### What the task requires
Every line of the material below that holds the string "will" should be copied.

### Source data
================
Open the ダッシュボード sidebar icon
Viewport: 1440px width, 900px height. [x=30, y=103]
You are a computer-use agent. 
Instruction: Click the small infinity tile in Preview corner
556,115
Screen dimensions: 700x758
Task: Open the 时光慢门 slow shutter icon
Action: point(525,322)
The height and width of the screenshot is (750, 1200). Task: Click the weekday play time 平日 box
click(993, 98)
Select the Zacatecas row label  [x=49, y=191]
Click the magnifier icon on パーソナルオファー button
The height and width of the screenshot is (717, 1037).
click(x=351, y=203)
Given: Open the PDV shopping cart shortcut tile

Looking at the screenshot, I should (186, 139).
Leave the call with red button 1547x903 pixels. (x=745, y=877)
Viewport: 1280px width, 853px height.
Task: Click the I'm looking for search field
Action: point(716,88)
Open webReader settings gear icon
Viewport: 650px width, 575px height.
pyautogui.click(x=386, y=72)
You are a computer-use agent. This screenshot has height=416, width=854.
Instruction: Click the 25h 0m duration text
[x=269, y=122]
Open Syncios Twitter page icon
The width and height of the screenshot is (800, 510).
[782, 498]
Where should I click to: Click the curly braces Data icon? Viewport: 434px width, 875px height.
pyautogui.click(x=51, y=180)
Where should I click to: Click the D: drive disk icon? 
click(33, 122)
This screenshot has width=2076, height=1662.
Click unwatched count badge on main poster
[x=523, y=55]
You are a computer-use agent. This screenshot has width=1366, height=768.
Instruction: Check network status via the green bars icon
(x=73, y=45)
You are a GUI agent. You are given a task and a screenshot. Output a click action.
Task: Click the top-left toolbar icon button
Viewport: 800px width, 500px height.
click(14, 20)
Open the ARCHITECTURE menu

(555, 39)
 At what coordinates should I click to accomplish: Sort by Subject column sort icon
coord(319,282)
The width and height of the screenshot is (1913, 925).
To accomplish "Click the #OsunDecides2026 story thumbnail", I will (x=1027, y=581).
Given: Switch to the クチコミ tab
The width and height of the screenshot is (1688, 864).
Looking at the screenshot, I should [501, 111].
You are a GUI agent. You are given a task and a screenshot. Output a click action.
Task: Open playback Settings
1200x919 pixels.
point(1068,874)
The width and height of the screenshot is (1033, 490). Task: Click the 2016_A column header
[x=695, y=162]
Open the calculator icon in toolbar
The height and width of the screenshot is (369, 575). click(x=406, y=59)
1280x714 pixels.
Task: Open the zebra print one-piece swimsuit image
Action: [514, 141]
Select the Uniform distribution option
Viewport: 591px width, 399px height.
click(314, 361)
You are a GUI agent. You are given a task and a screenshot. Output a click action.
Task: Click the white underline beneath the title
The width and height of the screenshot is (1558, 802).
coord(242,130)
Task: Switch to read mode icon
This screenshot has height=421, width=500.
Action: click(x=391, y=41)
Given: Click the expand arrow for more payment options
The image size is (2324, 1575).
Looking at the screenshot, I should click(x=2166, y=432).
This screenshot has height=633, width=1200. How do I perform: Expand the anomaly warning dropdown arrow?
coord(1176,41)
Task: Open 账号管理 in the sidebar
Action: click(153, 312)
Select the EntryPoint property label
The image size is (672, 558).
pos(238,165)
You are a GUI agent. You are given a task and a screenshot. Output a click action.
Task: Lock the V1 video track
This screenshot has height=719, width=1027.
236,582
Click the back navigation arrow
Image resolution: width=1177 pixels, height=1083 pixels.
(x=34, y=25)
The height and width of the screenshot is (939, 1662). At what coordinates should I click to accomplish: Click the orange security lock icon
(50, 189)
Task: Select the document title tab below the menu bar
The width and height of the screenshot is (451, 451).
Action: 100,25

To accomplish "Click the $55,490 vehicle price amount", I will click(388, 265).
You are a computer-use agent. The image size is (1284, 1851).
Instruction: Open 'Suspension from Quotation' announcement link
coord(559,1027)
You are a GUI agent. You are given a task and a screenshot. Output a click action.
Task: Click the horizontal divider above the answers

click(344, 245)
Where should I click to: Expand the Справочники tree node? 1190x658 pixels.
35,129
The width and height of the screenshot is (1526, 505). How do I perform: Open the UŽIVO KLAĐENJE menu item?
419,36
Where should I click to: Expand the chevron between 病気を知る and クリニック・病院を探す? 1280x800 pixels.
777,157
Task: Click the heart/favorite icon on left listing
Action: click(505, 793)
================
### Answer to this task
To accomplish "Click the #OsunDecides2026 story thumbnail", I will (x=1027, y=581).
To accomplish "Click the $55,490 vehicle price amount", I will click(388, 265).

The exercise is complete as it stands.